Chapter 7: I Tried Selling Herbal Cream. Now I'm Glowing Green
After the wedding disaster, Auntie Vida said I needed to "start contributing to house expenses or start packing my bags."
Desperation pushed me to answer a suspicious WhatsApp status that said:
> "Become your own boss! Make quick cash! Herbal life-changing products available!"
Long story short: by noon, I was a proud "sales executive" for Dr. Wonder's Original Miracle Herbal Cream.
They gave me 10 bottles and a training manual that said things like:
"Heals heartbreaks, malaria, joblessness and skin issues—sometimes all at once!"
"Apply directly to forehead for financial wisdom."
"Warning: Minor side effects include glowing like a traffic light."

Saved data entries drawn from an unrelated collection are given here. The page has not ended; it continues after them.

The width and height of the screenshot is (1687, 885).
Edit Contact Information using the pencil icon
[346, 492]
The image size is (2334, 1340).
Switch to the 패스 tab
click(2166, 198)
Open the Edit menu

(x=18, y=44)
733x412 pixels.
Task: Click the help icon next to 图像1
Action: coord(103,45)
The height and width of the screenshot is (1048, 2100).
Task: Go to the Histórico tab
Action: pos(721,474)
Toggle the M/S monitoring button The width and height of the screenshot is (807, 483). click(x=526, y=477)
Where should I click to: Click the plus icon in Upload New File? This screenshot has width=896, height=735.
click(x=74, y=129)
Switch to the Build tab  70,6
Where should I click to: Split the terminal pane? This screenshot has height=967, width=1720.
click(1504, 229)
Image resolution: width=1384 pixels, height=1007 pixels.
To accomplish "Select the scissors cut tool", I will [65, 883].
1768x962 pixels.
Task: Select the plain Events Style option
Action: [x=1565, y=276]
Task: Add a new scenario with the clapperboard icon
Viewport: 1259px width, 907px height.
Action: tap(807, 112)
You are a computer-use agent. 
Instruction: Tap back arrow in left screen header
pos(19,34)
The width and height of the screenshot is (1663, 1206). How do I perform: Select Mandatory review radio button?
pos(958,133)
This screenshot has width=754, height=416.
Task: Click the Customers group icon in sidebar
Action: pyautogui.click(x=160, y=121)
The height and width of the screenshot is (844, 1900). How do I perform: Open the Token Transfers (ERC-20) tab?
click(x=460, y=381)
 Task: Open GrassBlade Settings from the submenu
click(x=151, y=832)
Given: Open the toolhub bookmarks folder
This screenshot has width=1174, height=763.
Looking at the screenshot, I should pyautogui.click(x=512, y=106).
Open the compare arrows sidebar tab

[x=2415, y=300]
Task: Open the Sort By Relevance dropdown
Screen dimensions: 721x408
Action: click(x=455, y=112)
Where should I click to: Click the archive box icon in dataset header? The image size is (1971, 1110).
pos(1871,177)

My first customer was Mr. Oppong, the neighborhood carpenter.
He said his back was paining him.
I told him, confidently, "Apply generously."
By evening, Mr. Oppong's back was shining neon green. Children were using him to play "follow the leader" in the dark.
As for me? My hands were so green, I looked like I lost a fight with the Hulk.
Auntie Vida came home, saw me, and screamed,
"Kelvin! Why are you looking like unripe mango?"
That night, I officially retired from the herbal industry... after just 7 hours.
I still can't sit near green light without twitching.